More military humour from my son-in-law the pilot.

Quote:
Military Joshing

On some air bases the Air Force is on one side of the field and civilian aircraft use the other side of the field, with the control tower in the middle. One day the tower received a call from an aircraft asking, "What time is it?"
The tower responded, "Who is calling?"

The aircraft replied, "What difference does it make?"

The tower replied, "It makes a lot of difference... If it is an American Airlines flight, it is 3 o'clock.

If it is an Air Force plane, it is 1500 hours.

If it is a Navy aircraft, it is 6 bells. If it is an Army aircraft, the big hand is on the 12 and the little hand is on the 3.

If it is a Marine Corps aircraft, it's Thursday afternoon and 120 minutes to "Happy Hour."



During training exercises, the lieutenant who was driving down a muddy back road encountered another car stuck in the mud with a red-faced colonel at the wheel. "Your jeep stuck, sir?" asked the lieutenant as he pulled alongside. "Nope," replied the colonel, coming over and handing him the keys, "yours is."



Having just moved into his new office, a pompous, new colonel was sitting at his desk when an airman knocked on the door.
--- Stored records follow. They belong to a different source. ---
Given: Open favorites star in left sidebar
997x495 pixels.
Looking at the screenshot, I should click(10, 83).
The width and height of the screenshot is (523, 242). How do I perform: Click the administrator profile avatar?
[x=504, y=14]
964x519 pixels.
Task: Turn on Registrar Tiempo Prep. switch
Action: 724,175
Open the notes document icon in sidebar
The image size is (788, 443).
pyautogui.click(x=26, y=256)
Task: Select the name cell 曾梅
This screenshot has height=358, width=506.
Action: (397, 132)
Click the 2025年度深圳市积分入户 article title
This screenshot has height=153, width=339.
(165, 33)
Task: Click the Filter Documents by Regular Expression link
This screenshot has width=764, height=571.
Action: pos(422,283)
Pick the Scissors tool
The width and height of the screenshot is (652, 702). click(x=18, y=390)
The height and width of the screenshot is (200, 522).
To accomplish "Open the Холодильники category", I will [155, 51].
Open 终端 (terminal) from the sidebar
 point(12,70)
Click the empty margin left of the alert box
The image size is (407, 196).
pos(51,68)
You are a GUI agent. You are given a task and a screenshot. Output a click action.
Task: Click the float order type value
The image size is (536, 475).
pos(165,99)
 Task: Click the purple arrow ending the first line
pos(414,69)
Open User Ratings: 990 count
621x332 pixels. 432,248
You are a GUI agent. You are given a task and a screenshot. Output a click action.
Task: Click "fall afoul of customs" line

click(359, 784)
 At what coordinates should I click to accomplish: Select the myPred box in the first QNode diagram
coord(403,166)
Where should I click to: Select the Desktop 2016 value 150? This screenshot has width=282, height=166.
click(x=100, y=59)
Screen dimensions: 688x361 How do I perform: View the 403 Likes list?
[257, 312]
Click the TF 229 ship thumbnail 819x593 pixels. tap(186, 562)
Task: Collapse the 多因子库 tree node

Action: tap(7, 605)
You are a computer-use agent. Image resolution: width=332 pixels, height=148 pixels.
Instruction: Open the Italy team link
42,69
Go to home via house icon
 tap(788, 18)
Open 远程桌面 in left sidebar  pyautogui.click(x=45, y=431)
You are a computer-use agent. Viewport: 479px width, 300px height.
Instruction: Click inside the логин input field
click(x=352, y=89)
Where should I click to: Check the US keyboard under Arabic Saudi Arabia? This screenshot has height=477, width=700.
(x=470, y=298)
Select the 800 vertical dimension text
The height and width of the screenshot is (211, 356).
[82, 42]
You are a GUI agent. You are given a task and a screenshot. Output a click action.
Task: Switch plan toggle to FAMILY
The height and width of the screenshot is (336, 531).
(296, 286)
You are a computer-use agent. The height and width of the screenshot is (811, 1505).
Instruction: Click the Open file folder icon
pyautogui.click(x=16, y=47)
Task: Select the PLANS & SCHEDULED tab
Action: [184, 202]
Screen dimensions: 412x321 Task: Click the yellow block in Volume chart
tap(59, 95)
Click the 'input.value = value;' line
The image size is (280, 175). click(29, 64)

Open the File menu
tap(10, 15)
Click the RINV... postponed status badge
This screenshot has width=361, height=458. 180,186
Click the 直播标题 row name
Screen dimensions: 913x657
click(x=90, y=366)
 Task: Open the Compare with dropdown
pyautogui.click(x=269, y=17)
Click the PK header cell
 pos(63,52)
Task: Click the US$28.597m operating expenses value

Conscious of his new position, the colonel quickly picked up the phone, told the airman to enter, then said into the phone, "Yes, General, I'll be seeing him this afternoon and I'll pass along your message. In the meantime, thank you for your good wishes, sir." Feeling as though he had sufficiently impressed the young enlisted man, he asked, "What do you want?"

"Nothing important, sir," the airman replied, "I'm just here to hook up your telephone."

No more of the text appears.